From: DA Morgan <damorgan_at_x.washington.edu>
Date: Sun, 24 Oct 2004 20:50:56 -0700
Message-ID: <1098676206.600564@yasure>


Howard J. Rogers wrote:
> Well, as I said, there are jobs where restriction of applicants is
> appropriate.

Agreed.

>>And if there are plenty of viable candidates 
>>that do have this experience ... and there were. Why would you waste
>>your time interviewing people that wouldn't know a quorum file if it
>>bit them on the lip?

>
> In general, because they might know all sorts of other stuff that I would
> find equally desirable,

Agreed. But not necessarily for that particular position.

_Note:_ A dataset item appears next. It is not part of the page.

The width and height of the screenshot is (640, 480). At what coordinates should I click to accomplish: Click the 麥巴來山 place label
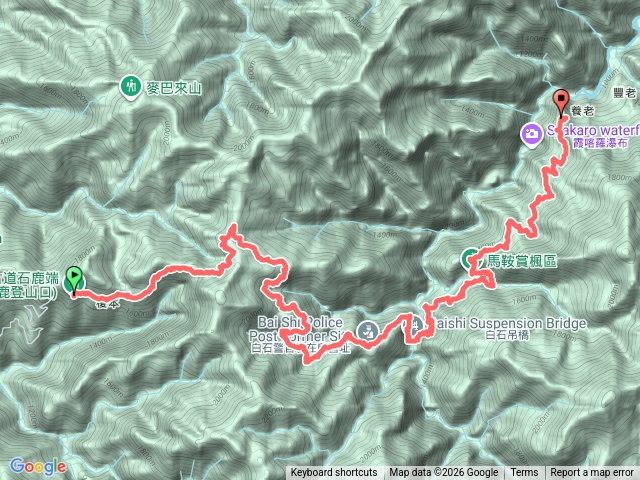pos(174,88)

  such as being able to get on with clients, being
> able to problem-solve. Being able to explain GC_FILES_TO_LOCKS. That sort
> of thing.

If they don't know RAC I would find any knowledge that gc_files_to_locks is a parameter.

> If the recruitment environment is "We need somebody who can start yesterday
> with no ramp-up, no training... s/he just needs to know the product X and
> get on with it", then I can understand drafting an advert demanding
> experience of product X, and only interviewing such people. But that sounds
> like an emergency situation being resolved, not an approach for general,
> normal recruitment.

And that is almost always the situation.

> Again, the issue is "define the term viable". You define it (or seemed to in
> this thread) as "knowing product X". My point has been (and I think it was
> David Sharples' as well) that to define it thus is missing out on a lot of
> perfectly good talent.

True. But I can't hire every perfectly good talent: Only one. So why not reward the one that worked hardest to get to where they are?

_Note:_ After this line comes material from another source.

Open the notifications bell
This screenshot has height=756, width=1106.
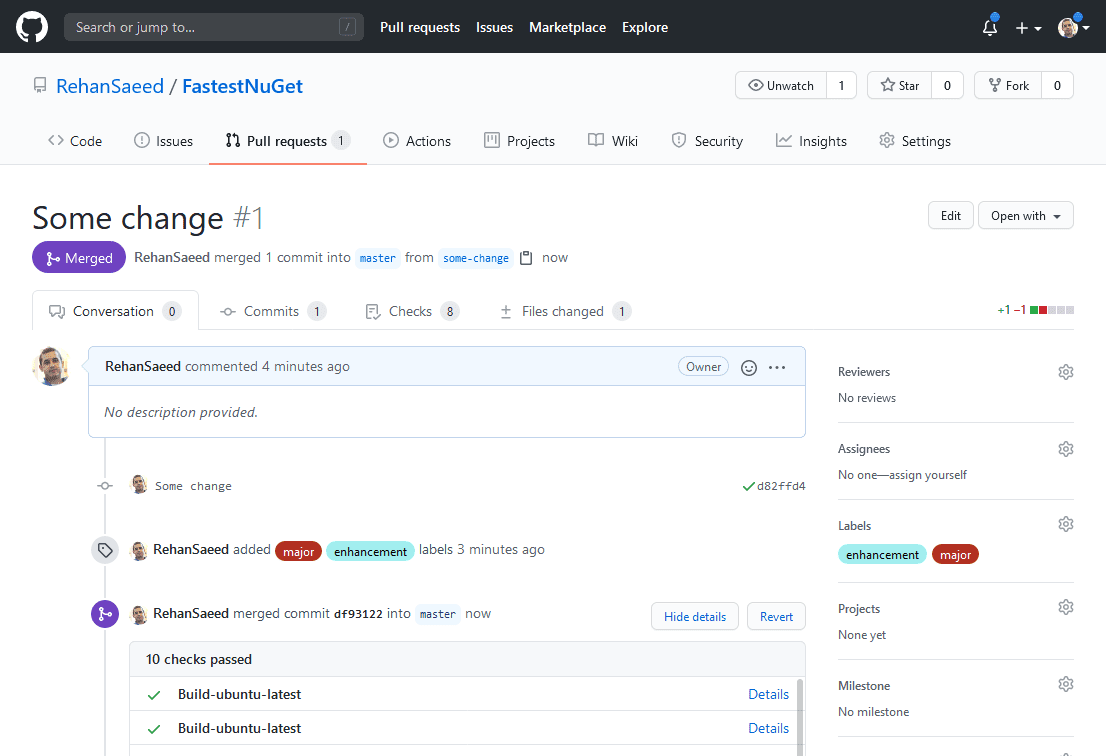988,27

>>You seem to be advocating investing time training people in place of
>>finding people that have invested their own time and money in training
>>themselves. 

>
> Quite right too. Unless you advocate employing someone with skillset X from
> day one and never intending to add to their skillset.

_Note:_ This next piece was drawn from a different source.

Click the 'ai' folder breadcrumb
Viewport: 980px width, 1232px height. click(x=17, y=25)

That is reading in something I never said and given my profession a bit of a stretch even for the sake of an argument (which this isn't). If I just wanted a DBA I'd have searched for a DBA: Different thing entirely. I wanted someone to manage RAC nodes so, given lots of available talent with RAC experience why not go for the best?

You seem to assume that you are such an expert that you can train people in what they don't know. I assume that by hiring the best I can find those who can train me and improve my skills. It is a two-way street.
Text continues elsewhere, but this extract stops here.